Rationale: Studies involving different neuronal and cancer cell lines indicated that Sigma 1 receptor (Sigmar1) function as an inter-organelle signaling molecule and elicit cytoprotective functions. Though the presence of Sigmar1 in the heart was reported using ligand binding assay, all studies to date have been limited to pharmacological approaches using less selective ligands for Sigmar1. Despite all these studies, the physiological function of Sigmar1 in the heart remains unknown. Objective: We investigated the physiological function of Sigmar1 in the heart in regulating mitochondrial respiration, mitochondrial dynamics and cardiac contractility using the Sigmar1 knockout mouse (Sigmar1 -/- ).

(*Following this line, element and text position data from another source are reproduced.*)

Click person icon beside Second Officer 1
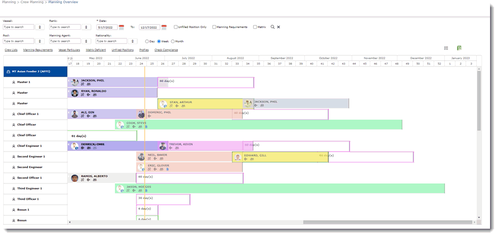498x234 pixels. pos(14,178)
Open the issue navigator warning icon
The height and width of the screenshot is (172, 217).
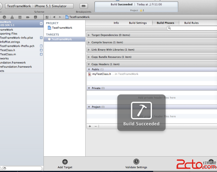(12, 17)
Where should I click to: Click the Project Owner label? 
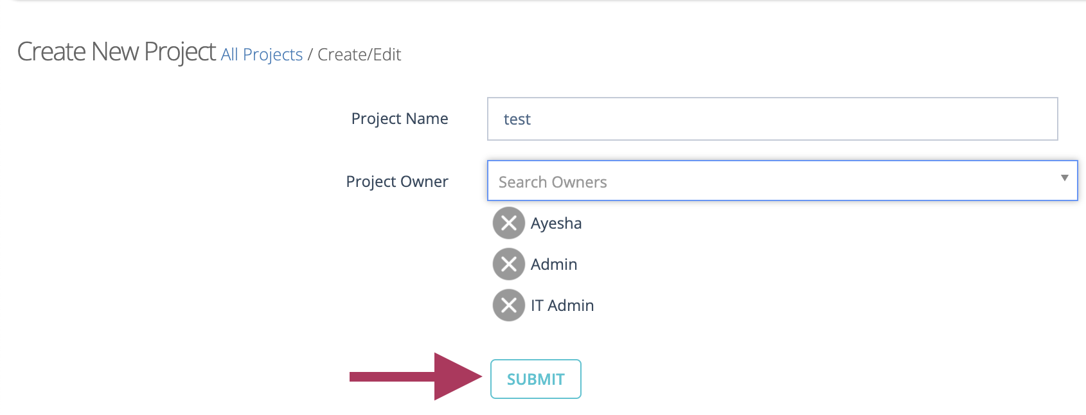pyautogui.click(x=397, y=182)
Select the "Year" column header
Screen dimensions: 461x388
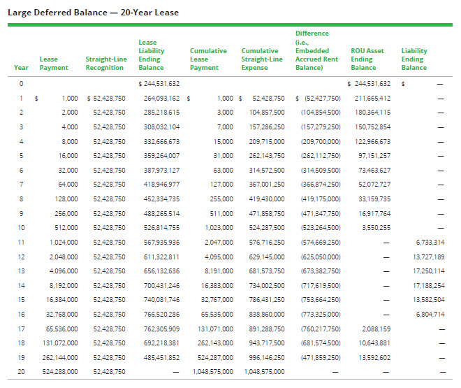21,68
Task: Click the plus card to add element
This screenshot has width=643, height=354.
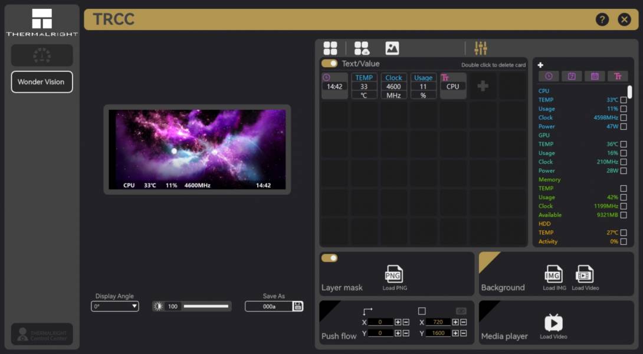Action: pyautogui.click(x=483, y=86)
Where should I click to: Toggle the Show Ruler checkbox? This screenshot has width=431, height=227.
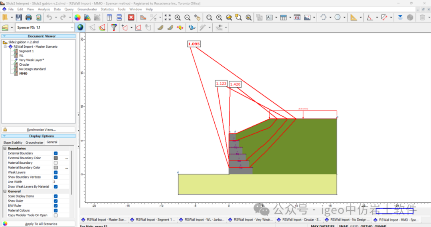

Methods and Results: Sigmar1 -/- hearts showed significantly increased hemodynamic parameters assessed by left ventricular (LV) catheterization both under basal conditions and after stimulation with increasing doses of the β 1 -adrenoceptor agonist. Noninvasive echocardiographic measurements showed the development of cardiac functional decline in Sigmar1 –/– hearts over aging indicated by decreased LV percent fraction shortening and percent ejection fraction. Histochemistry also showed significant cardiac fibrosis and increased expression of periostin in the Sigmar1 –/– hearts compared to wildtype (Wt) hearts. Ultrastructural analysis of Sigmar1 -/- cardiomyocytes showed irregularly shaped, highly fused mitochondrial network, and exhibited abnormal cristae. Mitochondrial size distribution in Sigmar1 -/- hearts showed an increased number of large mitochondria resulting in decreased numbers of mitochondria per microscopic field and also showed altered expression of mitochondrial dynamics regulatory proteins. Real-time oxygen consumption rates in isolated mitochondria showed reduced respiratory function in Sigmar1 -/- hearts compared with Wt hearts. Conclusions: All these data demonstrate a potential function of Sigmar1 in regulating normal mitochondrial organization and size in the heart. Knockdown of Sigmar1 evoked mitochondrial dysfunction, accumulation of abnormal mitochondria, enhanced adverse cardiac remodeling and resulting in cardiac contractile dysfunction.